If you need to move from x, then you will have to do something else. Remove the const& overload and branch in the forwarding reference whether you have an rvalue or lvalue:

template <typename T> void overloaded(T &&x) {
  if /*constexpr*/ (std::is_lvalue_reference_v<T>)
    std::cout << "[lvalue]";
  else
    std::cout << "[rvalue]";
}

Note: You'll need to use if constexpr if you do specific stuff that is not valid for a branch or the other.

Answer 2

Whenever a function template parameter has type "rvalue reference to a type template parameter", like your x in template<typename T> void overloaded(T&& x);, it becomes a "forwarding reference" aka "universal reference". These follow the special rule that they can match either an lvalue or rvalue argument.

When the argument is an rvalue, T has its type as a non-reference, and the parameter type is an rvalue reference.

When the argument is an lvalue, T is an lvalue reference type.

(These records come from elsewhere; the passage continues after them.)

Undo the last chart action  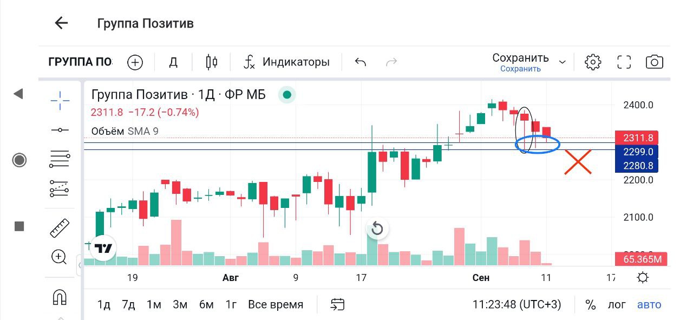click(x=361, y=62)
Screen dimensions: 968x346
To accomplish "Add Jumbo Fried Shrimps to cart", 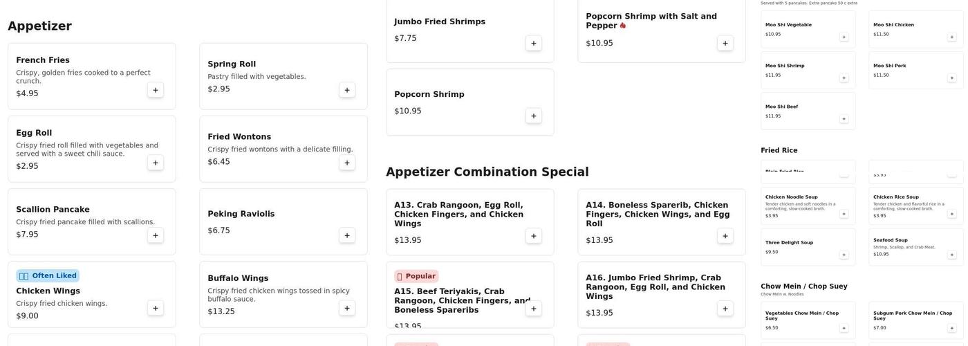I will tap(534, 43).
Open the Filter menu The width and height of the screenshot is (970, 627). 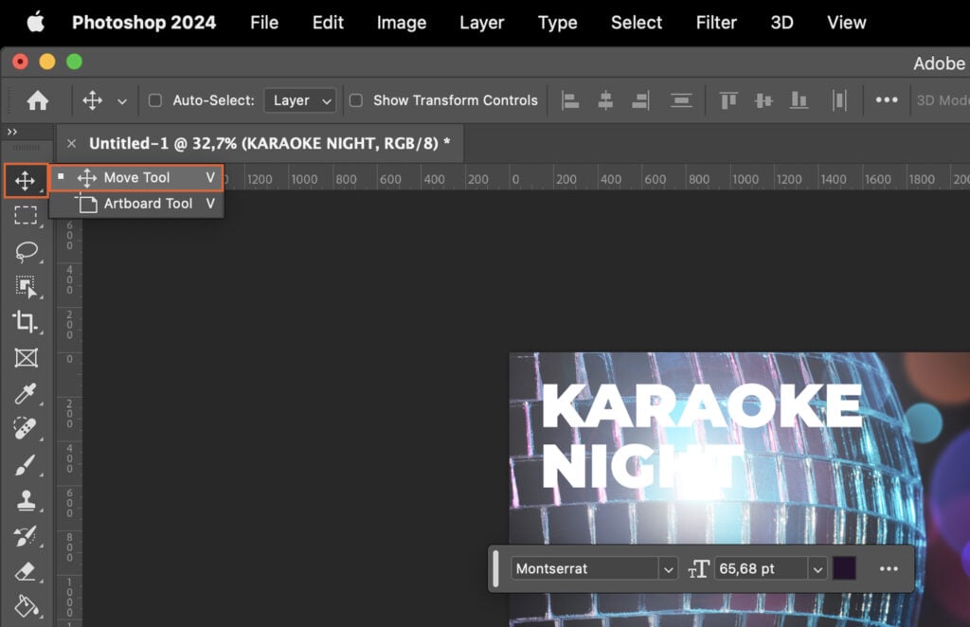pos(715,22)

This makes sense because of a second "reference-collapsing rule": if you add a & or && to a type alias (a typedef, type defined with using, or type template parameter) which is already a reference, it forms a reference type which is an rvalue reference if both the alias is an rvalue reference and you add &&, or an lvalue reference in the other three cases.

So when you call overloaded(x) when x is an lvalue of type int, both overloads of overloaded match:

template<typename T>
void overloaded (const T& x);
// Specialization void overloaded<int>(const int&);

template<typename T>
void overloaded (T&& x);
// Specialization void overloaded<int&>(int&);

But the second specialization is a better match for the argument type, so it wins.

To prevent this, I would use SFINAE techniques to restrict the second overloaded to only non-reference types.

#include <type_traits>

// As before:
template<typename T>
void overloaded (const T& x);

template<typename T>
auto overloaded (T&& x) -> std::enable_if_t<!std::is_reference<T>::value>;

Now given any lvalue argument, the second template will deduce T to be an lvalue reference type, fail to substitute that into the return type, and the template will then be ignored for overload resolution, so that the first overload can be used instead.